In questo mondo le persone vogliono il successo nel campo dell’attività interessata, perciò venerano gli esseri celesti e raccolgono in breve tempo i frutti del proprio lavoro.

Sono molti coloro che si sbagliano completamente sulla natura dei deva e anche se si fanno passare per grandi eruditi, danno prova di poca intelligenza quando li scambiano per forme del Signore stesso, perché in realtà i deva sono solo frammenti infinitesimali della Sua persona. Dio è Uno, mentre le Sue parti integranti sono innumerevoli. I Veda dichiarano: nityo nityānām, “Dio è Uno.” Īśvaraḥ paramaḥ kṛṣṇaḥ: “C’è un solo Dio ed è Kṛṣṇa.” I deva sono esseri individuali (nityānām) dotati di poteri più o meno importanti per amministrare l’universo materiale, non possono mai uguagliare Dio, Kṛṣṇa, Nārāyaṇa o Viṣṇu, e chiunque creda il contrario dev’essere considerato un ateo (pāṣaṇḍī). Anche Brahmā e Śiva, i più grandi tra i deva, rendono culto al Signore Supremo (śiva- viriñci-nutam) e non possono essere paragonati a Lui. Eppure, per quanto assurdo possa sembrare, c’è gente così stupida che venera differenti personalità di questo mondo, aderendo così ai concetti errati di antropomorfismo o zoomorfismo.

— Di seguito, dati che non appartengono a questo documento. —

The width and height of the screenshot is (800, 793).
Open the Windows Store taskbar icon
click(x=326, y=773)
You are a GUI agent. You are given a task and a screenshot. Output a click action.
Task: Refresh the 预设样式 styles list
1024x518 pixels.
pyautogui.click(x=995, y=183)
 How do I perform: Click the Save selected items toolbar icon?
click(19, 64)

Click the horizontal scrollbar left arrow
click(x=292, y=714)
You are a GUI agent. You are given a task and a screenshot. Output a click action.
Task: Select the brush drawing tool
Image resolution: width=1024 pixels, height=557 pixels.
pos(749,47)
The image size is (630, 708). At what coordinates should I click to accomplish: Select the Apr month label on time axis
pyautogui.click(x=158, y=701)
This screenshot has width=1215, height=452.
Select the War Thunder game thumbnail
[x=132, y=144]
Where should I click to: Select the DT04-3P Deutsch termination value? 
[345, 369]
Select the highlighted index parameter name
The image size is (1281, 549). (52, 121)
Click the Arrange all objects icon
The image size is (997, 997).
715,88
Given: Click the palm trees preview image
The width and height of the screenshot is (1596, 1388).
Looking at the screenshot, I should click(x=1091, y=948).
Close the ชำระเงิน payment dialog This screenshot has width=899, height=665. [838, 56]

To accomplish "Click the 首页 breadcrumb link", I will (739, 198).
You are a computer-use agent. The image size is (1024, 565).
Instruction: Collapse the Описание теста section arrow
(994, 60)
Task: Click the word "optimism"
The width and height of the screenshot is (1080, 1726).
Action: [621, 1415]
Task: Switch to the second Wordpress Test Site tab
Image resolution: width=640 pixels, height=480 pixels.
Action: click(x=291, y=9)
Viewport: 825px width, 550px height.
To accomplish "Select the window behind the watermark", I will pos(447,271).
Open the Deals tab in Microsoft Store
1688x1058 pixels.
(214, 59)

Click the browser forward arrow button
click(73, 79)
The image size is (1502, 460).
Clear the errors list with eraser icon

Le parole iha devatāḥ indicano un potente personaggio del mondo materiale, uomo o deva  che sia, ma Nārāyaṇa, Viṣṇu, Kṛṣṇa, il Signore Supremo, non è  di questo mondo. Dio trascende la manifestazione materiale. Anche Śrīpāda Śaṅkarācārya, il capo degli impersonalisti, sostiene che Nārāyaṇa, Kṛṣṇa, è al di là della creazione materiale, ciononostante gli sciocchi (ḥrta-jñāna) rendono culto ai deva per ottenere risultati materiali immediati. Raccolgono quindi i frutti desiderati, ma senza rendersi conto che sono temporanei e destinati alle persone meno intelligenti. Le persone veramente intelligenti vivono in coscienza di Kṛṣṇa e non sentono il bisogno di adorare i deva per ottenere benefici immediati ma effimeri. I deva infatti, come i loro adoratori, scompaiono insieme all’universo materiale e i benefici che concedono sono dunque materiali e transitori. Anche se i mondi materiali e i loro abitanti, inclusi i deva e i loro fedeli, sono solo bolle nell’oceano cosmico, la gente lotta febbrilmente per i beni provvisori di questo mondo —denaro, proprietà, famiglia e comodità— e per possederli non esita a venerare i deva o potenti personalità. Se adulando un politico qualcuno ottiene una carica governativa, sarà convinto di beneficiare del favore più grande; si getta ai piedi di potenti personaggi e “grossi calibri” e ottiene qualche beneficio passeggero. Nessun interesse invece per la coscienza di Kṛṣṇa come soluzione definitiva ai mali dell’esistenza materiale. Tali individui anelano solo ai piaceri  di questo mondo e per accedervi più facilmente si dedicano al culto dei deva, ignorando che essi sono investiti di potere dal Signore.
Questo verso denuncia lo scarso interesse per la coscienza di Kṛṣṇa; l’obiettivo principale resta il piacere materiale e per ottenerlo si è disposti a venerare qualsiasi personaggio potente.